Why is the multiset of eigenvalues called spectrum?
Solution 1:
Not too surprisingly, it seems to come from physics. I'm sure others here can provide much better detail, but here is a quote from a small article called "Favorite Eigenvalue Problems" in SIAM News, Volume 44, Number 10, December 2011 by Nick Trefethen:
Eigenvalues played a role in a great coincidence of scientific history. Physicists saw spectral lines in the light from stars; indeed, an unfamiliar line led to the discovery of helium. Later, Hilbert defined spectra of operators. Not until Schrödinger, decades on, was it understood that physicists’ spectra were exactly a case of mathematicians’ spectra, with each line corresponding to the difference in energy of two eigenstates. And it was these same spectral lines that led to the discovery of the red shift and the expanding universe.
Solution 2:
Newton introduced the word "spectrum" in sciences from 1666. The terminology of the eigen-elements of a matrix is fixed by Jordan in 1870 (in fact, for a while, mathematicians use "proper value" (Jordan) or "eigenvalue" (Hilbert)).

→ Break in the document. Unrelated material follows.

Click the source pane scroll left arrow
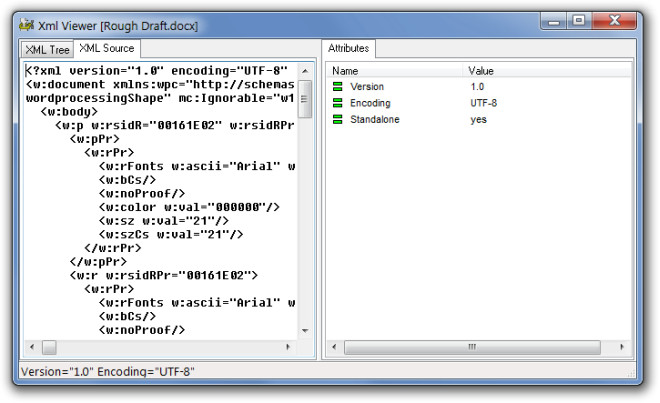 pyautogui.click(x=32, y=347)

In 1907, functional analysis appears; in 1910, Weyl gives his definition of what would later be called a variant of the "essential spectrum".
Then comes the equivalence between the Heisenberg's matricial mechanics and the Schrodinger's equation (1926). Yet, the word spectrum still does not exist in the sense that interests us.
Note that a spectrum (for its future standard definition) of a Banach operator may be discrete or continuous (as $\phi:f(x)\in C^0([0,1])\rightarrow xf(x)\in C^0([0,1]))$. Therefore, the so called spectrum has some points in common with the spectrum of physicists. Moreover these two notions give each one a lot of information about the studied object.
Anyway, in english, "spectrum" is used -for operators- from 1948. Since in finite dimension, the spectrum reduces to the set of eigenvalues, the word "spectre" is used in France -for the matrices- from 1964; on the other hand, "spectrum" is pronounced faster than "the set of eigenvalues"!!